WHAT IS EXPECTED:
Lines holding the string "will" are the ones to copy from this listing.
──────── RECORD EXTRACTS
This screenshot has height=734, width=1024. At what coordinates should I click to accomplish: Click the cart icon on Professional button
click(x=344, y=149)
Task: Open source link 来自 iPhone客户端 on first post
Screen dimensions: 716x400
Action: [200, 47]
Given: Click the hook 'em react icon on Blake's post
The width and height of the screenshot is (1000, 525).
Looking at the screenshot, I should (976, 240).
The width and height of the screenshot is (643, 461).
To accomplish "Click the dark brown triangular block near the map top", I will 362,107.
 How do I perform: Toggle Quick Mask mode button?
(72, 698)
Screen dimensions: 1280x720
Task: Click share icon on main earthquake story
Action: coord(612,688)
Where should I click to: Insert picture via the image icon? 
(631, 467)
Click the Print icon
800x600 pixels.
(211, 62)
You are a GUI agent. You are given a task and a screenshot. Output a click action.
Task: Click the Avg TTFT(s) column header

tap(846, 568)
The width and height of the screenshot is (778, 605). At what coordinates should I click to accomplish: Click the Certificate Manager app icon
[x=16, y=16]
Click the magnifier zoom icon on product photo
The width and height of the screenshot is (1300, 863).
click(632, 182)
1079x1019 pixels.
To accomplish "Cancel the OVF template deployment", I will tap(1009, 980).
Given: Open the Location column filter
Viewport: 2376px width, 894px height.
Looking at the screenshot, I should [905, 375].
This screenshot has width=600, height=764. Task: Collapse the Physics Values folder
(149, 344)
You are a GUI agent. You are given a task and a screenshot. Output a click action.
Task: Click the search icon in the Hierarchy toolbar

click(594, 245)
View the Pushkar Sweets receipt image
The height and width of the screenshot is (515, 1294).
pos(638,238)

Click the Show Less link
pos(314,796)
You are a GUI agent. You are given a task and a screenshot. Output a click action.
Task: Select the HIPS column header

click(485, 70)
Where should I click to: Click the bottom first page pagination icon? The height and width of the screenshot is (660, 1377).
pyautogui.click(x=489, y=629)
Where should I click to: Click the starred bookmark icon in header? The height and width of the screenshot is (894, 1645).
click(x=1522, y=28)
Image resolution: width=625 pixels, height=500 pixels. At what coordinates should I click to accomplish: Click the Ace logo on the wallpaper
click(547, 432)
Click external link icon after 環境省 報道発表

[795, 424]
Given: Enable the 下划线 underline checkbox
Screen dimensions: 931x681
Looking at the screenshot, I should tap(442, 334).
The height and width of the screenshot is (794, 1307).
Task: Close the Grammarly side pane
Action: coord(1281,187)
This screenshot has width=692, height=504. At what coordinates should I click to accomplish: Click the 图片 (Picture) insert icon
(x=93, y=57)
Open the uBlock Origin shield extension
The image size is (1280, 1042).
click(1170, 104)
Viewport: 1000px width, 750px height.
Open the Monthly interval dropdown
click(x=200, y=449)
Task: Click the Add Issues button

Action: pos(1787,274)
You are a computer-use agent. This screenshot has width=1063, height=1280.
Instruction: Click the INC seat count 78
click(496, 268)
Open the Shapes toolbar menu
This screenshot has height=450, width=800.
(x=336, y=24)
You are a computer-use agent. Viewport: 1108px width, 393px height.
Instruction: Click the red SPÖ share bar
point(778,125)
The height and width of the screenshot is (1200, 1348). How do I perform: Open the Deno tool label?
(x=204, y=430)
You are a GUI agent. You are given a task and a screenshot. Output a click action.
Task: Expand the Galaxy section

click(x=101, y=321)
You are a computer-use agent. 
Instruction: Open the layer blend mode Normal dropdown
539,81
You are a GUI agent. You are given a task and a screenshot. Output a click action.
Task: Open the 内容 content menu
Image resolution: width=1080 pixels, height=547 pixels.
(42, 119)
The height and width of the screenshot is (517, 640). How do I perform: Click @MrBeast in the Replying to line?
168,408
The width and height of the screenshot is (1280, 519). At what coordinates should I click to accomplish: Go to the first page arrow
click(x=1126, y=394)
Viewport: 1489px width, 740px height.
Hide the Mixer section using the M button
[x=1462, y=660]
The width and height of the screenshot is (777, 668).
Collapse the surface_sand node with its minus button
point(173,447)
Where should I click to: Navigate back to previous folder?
────────────────
OUTPUT FOR THIS EXERCISE:
To accomplish "Click the dark brown triangular block near the map top", I will 362,107.
To accomplish "Cancel the OVF template deployment", I will tap(1009, 980).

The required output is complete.